According to the legend, there is a watermill in the village, which was often visited by Sava Savanović, the most famous vampire in Serbian folklore. It was said that he killed and drank blood of the millers when they would come to mill their grains. This inspired Milovan Glišić to write a short story about Savanović and his watermill in 1880, titled After ninety years. Film adaptation was directed by Đorđe Kadijević in 1973 and titled Leptirica ("female butterfly"). Modern inhabitants claim that the original vampire myth was invented by the thieves in the 19th century, who were burglarizing the villages and inventing horror stories about vampires who break into the houses to scare villagers and prevent them from looking for the thieves.

The watermill is located 3 km from the Bajina Bašta-Valjevo road, in the deep valley of the Rogačica river. The location of the mill has been described as a "narrow and dark ravine". Road to the watermills separates in the Gnjila Prisoka hamlet. The mill itself is at an elevation of 607 m. For the last several decades the watermill associated with Savanović has been owned by the Jagodić family and is usually called "Jagodića vodenica" (Jagodići's watermill). It was in operation until the late 1950s. After its closure, it became a tourist site along with other attractions in Valjevo and nearby villages.

By the early 2010s, the ownership problems were resolved and the local administration to reconstruct the watermill made of wood and stone, and to adapt it into the proper tourist attraction. Plans also included that the watermill will be operational again, producing the flour named after Sava Savanović while the local farmers would sell honey and rakia. A construction of the proper road which would connect it to the main one was also planned. Author of the reconstruction project was architect Aleksandar Gavović.

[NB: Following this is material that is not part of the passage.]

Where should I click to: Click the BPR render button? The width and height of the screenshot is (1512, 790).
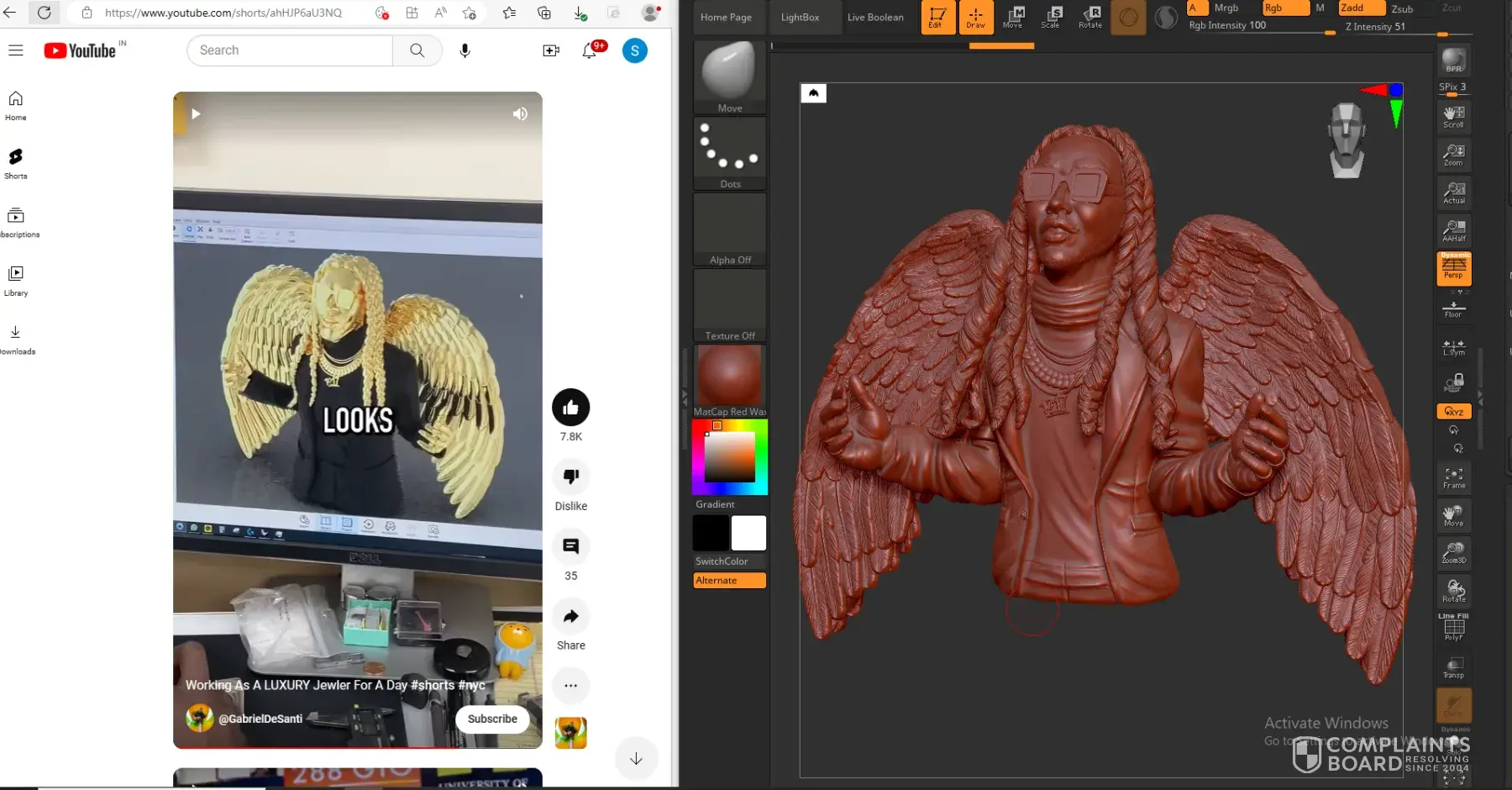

The first finished project was the road, but just a month after it was completed, the mill collapsed in 2012. The municipal authorities issued a tongue-in-cheek public health warning, advising people that Savanović was now free to look for a new home. In 2011 it was evident that it may collapse soon, but local authorities hoped it will make it to the reconstruction. The project of recreating the watermill in its authentic form was made, but there was a lack of funding. Originally, only the roof collapsed (in 2012) but in the next years the wooden walls buckled, too.

By December 2018, the mill was reconstructed, and the access road was partially improved. The foundations and the pillars were reinforced, and the new roof was built and tiled. Works are scheduled to continue in the spring of 2019 when the mill wheel, grinding stone and artificial widening of the stream will be finished. After this is completed, the mill should become operational again.

By December 2022, the mill was renovated, but wasn't operational ("dry docked"). The doors of the "watermill of fear" are always open. Despite the lack of roads, organization, guides and still unfinished structure, by 2022 some 16,000 people were visiting the watermill yearly.